Hi Michel, Marc, all!

The BitTorrent thing is something which I wanted to discuss for quite
some time now.

Last week (13 days ago) Michel Bauwens wrote:
I think that Bittorrent works best because it recogniwed bandwidth scarcity
even within the context of abundance, but it still seems to me that the
incentive is between the individual and the system, not tit for tat between
individuals; hence the logic is one of managing the commons, rahter than a
gift economy logic ...

Certainly.

To the degree a system moves to the scarcity continuum, it needs management
of the commons to incentive participation and discourage free-riding, to the
degree it moves to real abundance; it needs those less ...

I think this puts it very well.

However, I doubt that in this case bandwidth is really the scarce
resource. I remember the early times of Napster when you were not
forced to allow uploads and things worked well - though bandwidth was
generally far less available than today.

However, at this time it was not as clear as today that breaking
copyright can be punished.

While looking for that case I found

      http://userpages.umbc.edu/~hamilton/btclientconfig.html#HowBTWorks

which nicely explains how BitTorrent works.
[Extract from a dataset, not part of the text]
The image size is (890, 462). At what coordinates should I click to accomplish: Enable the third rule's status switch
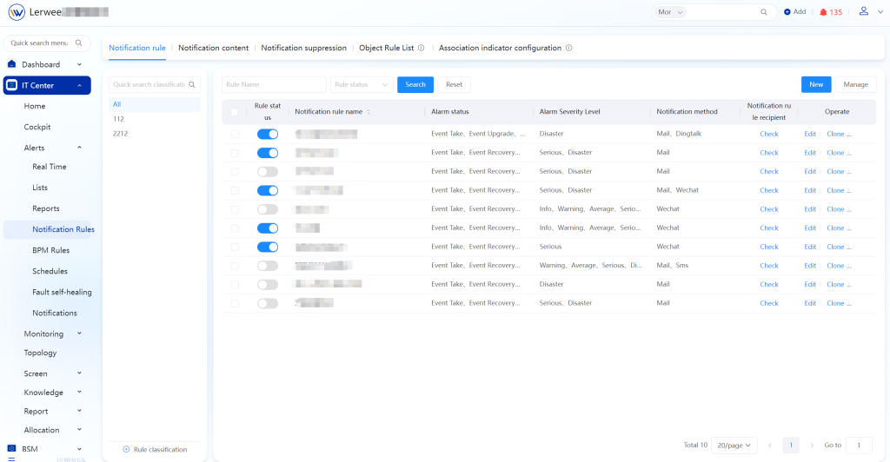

Ironically in this text
"Alice searches for 'Matrix Reloaded'". 'Matrix Reloaded' as far as I
can see is a copyrighted work and thus it is dangerous to download it
but even more dangerous to offer it for uploading. So for me the
really scarce resource is the number of people who risk punishment for
downloading a file.

As a counter example I'd like to point at mirroring structures of
large data pools such as `mirrors for Ubunutu`_ or similar things.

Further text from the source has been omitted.